Other provisions of new FCC rules

Also in its vote, the FCC decided to use Section 706 of the Telecommunications Act of 1996 to supplant Title II in its adoption of Open Internet rules. Section 706 was specifically cited by the Court of Appeals in the 2014 Verizon case as giving the commission an independent grant of authority to support such rules.

By using both Section 706 and Title II to invoke new rules, FCC senior officials have said they are employing a "tailored" approach to Open Internet enforcement that will withstand the inevitable lawsuits threatened by multiple ISPs. Title II allows the FCC to use a broad "just and reasonable" standard in its regulation of Internet providers.

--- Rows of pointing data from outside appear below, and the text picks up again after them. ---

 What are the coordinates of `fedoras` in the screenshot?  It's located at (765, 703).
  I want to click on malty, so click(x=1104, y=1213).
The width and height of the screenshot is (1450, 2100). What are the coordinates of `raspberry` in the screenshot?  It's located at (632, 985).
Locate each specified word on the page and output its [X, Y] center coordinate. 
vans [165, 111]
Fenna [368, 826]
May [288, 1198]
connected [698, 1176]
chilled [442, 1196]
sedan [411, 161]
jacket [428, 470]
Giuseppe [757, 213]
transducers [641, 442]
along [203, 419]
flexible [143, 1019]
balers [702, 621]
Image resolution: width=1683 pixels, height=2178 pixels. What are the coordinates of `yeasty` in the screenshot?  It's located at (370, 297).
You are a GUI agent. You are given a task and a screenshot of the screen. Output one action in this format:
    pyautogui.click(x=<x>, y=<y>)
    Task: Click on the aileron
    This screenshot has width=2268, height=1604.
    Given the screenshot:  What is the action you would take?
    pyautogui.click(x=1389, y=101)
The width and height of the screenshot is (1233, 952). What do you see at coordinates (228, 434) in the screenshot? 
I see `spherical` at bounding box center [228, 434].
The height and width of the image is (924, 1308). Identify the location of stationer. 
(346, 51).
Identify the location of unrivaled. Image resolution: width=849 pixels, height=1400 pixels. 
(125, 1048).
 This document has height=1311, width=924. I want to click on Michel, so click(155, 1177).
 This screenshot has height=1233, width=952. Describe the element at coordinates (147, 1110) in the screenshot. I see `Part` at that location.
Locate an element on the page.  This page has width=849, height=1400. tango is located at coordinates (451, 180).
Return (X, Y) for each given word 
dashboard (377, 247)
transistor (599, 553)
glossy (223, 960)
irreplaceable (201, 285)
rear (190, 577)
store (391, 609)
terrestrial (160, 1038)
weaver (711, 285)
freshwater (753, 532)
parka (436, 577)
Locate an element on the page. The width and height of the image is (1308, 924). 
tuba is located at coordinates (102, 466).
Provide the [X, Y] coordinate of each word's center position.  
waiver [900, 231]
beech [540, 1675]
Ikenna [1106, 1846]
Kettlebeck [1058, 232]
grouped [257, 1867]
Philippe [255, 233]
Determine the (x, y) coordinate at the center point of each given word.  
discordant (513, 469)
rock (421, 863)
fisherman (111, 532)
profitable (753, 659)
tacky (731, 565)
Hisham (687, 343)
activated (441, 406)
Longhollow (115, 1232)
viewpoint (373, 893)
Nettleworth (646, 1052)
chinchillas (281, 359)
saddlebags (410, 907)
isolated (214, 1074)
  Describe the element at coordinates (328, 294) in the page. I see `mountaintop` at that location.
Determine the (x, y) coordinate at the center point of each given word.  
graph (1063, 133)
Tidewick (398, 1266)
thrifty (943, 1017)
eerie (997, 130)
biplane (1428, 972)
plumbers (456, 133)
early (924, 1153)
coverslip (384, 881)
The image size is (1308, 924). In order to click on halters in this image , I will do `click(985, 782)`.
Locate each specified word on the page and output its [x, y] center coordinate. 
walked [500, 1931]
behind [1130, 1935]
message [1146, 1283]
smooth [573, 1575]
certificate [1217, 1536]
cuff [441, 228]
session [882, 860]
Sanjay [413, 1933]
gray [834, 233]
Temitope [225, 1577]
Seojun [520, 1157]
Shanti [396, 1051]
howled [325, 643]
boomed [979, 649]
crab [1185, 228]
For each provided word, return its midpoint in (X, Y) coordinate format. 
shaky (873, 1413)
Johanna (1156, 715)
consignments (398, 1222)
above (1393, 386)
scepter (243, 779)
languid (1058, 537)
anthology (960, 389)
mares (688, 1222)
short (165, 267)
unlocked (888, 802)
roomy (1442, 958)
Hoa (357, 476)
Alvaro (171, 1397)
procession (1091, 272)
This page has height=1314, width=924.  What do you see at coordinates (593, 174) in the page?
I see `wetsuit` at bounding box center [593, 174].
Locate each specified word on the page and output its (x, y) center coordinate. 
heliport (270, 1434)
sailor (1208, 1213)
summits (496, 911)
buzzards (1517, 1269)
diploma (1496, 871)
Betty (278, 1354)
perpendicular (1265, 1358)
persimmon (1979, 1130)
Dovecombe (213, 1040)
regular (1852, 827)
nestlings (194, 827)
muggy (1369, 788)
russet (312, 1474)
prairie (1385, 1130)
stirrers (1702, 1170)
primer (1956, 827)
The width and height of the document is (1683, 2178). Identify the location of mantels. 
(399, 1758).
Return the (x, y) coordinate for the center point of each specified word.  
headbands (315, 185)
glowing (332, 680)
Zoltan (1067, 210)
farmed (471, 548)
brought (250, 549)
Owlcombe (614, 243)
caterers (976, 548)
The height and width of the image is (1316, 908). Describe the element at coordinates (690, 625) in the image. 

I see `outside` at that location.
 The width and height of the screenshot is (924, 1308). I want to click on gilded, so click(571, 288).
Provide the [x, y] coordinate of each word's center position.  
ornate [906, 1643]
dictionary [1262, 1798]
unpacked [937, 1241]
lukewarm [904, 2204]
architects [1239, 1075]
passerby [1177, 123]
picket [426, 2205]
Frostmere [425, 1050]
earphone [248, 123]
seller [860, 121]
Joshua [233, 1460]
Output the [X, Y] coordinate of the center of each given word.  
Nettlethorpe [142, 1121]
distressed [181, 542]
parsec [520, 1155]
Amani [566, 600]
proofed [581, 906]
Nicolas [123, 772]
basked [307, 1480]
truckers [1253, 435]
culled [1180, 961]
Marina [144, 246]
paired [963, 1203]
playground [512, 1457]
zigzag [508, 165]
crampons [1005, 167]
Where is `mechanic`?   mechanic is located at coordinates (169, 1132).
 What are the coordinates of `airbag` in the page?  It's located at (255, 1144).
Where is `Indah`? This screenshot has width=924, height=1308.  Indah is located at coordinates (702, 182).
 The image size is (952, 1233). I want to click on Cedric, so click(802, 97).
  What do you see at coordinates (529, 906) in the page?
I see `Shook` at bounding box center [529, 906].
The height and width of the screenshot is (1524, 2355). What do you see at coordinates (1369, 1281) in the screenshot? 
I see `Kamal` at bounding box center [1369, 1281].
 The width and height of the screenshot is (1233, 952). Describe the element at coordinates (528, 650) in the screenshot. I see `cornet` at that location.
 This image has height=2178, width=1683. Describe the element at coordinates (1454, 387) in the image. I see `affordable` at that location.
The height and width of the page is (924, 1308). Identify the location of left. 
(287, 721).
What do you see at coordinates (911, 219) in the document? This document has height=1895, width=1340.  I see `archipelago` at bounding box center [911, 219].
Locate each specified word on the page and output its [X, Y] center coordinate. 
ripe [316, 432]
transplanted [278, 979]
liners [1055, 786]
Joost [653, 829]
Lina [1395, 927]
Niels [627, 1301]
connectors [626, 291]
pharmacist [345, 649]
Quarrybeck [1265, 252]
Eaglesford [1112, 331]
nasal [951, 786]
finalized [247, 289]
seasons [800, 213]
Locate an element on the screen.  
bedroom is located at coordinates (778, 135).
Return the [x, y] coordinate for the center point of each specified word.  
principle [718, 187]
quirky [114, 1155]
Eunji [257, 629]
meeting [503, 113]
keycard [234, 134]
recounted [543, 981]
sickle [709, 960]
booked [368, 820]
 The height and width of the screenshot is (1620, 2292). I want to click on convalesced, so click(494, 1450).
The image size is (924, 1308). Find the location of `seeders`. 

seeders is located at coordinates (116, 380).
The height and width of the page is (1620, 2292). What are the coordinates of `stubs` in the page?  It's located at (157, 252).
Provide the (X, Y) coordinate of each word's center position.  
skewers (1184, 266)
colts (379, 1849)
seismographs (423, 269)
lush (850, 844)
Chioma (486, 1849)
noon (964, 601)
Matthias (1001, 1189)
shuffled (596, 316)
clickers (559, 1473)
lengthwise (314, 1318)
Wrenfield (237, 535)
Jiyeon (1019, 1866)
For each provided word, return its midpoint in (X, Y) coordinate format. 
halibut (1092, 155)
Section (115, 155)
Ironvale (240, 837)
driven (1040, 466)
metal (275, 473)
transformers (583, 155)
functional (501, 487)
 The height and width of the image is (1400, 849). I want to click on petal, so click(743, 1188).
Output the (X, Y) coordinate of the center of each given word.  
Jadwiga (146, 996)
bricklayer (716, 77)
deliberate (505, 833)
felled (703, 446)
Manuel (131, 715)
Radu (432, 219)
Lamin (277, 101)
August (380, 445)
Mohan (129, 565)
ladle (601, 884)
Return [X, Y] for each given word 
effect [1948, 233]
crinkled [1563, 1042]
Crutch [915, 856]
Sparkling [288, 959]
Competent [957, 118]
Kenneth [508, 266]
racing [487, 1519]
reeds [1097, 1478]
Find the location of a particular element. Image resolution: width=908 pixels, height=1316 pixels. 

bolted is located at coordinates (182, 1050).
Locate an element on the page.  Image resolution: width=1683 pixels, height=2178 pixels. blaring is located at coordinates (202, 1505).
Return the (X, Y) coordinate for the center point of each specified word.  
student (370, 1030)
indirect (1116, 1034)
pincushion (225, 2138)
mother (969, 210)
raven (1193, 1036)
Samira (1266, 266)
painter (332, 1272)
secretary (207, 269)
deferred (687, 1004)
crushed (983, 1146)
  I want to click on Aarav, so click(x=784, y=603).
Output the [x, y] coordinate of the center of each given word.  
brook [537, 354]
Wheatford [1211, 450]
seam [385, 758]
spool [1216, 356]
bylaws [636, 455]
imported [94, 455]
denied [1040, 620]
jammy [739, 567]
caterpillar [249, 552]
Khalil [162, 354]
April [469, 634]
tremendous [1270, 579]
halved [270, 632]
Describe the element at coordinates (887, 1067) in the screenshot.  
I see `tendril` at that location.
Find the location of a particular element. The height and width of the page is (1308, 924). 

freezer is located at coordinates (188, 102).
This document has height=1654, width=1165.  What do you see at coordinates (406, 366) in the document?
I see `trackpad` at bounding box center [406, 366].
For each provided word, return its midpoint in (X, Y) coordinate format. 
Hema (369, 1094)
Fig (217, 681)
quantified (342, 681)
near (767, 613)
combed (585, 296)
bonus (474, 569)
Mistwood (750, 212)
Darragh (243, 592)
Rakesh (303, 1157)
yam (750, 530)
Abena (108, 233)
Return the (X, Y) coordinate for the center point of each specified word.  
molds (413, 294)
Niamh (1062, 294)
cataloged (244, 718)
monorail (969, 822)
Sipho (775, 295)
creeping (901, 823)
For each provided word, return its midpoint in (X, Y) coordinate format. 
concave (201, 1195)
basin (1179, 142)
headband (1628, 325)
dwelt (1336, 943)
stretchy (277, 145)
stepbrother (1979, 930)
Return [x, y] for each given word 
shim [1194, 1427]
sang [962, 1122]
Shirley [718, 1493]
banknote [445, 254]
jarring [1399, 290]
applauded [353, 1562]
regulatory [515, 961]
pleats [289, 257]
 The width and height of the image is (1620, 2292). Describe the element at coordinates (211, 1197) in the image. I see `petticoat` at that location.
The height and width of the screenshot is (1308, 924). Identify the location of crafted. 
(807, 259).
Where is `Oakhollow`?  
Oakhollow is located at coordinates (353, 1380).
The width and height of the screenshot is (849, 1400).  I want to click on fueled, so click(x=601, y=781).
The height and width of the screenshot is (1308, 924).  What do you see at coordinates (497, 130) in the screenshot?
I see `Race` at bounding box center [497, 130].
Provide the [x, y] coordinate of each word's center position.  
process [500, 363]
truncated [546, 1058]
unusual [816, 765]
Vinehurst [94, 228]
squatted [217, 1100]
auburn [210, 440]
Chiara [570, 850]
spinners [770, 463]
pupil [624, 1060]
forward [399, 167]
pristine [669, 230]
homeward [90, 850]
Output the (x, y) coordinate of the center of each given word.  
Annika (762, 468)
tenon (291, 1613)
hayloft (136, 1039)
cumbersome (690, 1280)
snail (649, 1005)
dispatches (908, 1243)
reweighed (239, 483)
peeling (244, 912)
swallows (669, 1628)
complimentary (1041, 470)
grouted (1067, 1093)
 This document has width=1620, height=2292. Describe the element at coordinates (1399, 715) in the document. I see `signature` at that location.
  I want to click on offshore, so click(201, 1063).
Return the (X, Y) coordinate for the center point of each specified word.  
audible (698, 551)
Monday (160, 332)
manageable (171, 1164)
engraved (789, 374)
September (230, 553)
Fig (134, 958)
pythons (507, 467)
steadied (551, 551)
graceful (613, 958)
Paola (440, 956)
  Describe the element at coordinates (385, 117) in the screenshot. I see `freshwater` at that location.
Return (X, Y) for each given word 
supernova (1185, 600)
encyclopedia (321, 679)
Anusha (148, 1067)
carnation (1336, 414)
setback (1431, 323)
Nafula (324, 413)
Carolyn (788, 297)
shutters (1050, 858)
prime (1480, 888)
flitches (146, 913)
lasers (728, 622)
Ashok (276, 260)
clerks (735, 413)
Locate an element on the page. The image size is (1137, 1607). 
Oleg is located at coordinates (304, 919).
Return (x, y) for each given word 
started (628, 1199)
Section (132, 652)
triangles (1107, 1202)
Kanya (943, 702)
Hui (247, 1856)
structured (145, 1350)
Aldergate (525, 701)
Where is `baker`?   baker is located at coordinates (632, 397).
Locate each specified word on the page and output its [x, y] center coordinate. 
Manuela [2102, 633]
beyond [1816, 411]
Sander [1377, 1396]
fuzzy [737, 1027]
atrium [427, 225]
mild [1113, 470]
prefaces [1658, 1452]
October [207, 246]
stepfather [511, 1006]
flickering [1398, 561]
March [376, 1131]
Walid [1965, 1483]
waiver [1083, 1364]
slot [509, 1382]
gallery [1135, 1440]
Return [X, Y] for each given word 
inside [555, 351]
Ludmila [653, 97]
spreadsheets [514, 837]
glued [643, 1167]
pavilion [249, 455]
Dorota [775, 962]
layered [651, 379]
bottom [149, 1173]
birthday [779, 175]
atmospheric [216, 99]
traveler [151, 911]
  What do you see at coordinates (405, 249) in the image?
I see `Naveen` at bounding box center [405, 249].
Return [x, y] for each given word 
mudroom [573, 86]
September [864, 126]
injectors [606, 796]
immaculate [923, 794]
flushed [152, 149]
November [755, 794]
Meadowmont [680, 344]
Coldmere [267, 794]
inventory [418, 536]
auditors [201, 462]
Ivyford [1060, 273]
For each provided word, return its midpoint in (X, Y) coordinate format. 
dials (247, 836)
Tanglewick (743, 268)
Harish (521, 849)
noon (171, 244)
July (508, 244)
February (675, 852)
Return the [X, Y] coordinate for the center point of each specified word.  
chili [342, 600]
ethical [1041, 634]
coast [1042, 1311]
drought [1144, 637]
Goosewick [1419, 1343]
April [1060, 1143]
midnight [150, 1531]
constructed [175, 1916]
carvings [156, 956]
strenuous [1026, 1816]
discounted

One area that is sure to stir up controversy and lawsuits is how the FCC uses its Title II "just and reasonable" standard to act on complaints by so-called "edge" companies, such as Netflix, that connect their services to Internet providers like AT&T, Comcast and other broadband providers. For example, an edge provider could complain to the FCC that its Internet capacity was unreasonably limited by an Internet provider, opening up an FCC inquiry and possible ruling.

Title II also allows competitors to an Internet provider in a community to access the same utility poles and underground conduits, in hopes of boosting the deployment of new broadband networks.

What some supporters and opponents say

Supporting the new FCC order are a range of public interest groups that point to the Internet as the primary medium of free speech today.

In congratulating the grassroots movement that spurred the FCC's action, U.S. Sen. Ed Markey, D-Mass., called the effort a 21st-century battle where supporters acted as modern-day Paul Reveres. "You have sounded the alarm and called us to arms ... to advocate for this new set of rules," Markey said in a conference call with reporters. "This revolution was not only televised but it was tweeted ... around the world."

The new rules will help protect the economy and are as important as keeping our air, water and roads safe, Markey added. "Reclassifying under Title II is a major victory for consumers," he said.

During the FCC hearing, Tim Berners-Lee, founder of the World Wide Web, in a pre-recorded video statement , gave his support to the Title II reclassification as the means to keep "permissionless innovation" alive on the Web.

Etsy CEO Chad Dickerson also testified about the value of keeping an unrestricted Internet to support businesses like Etsy, a peer-to-peer e-commerce Web site that supports sales by online artists and designers. In an emotional highlight, Dickerson read a letter from a woman identified only as Nancy from California who had been injured in a traffic accident and was relying on sales of her goods from her chair at home via Etsy. "My dream is alive and viable because of the free Internet," she said.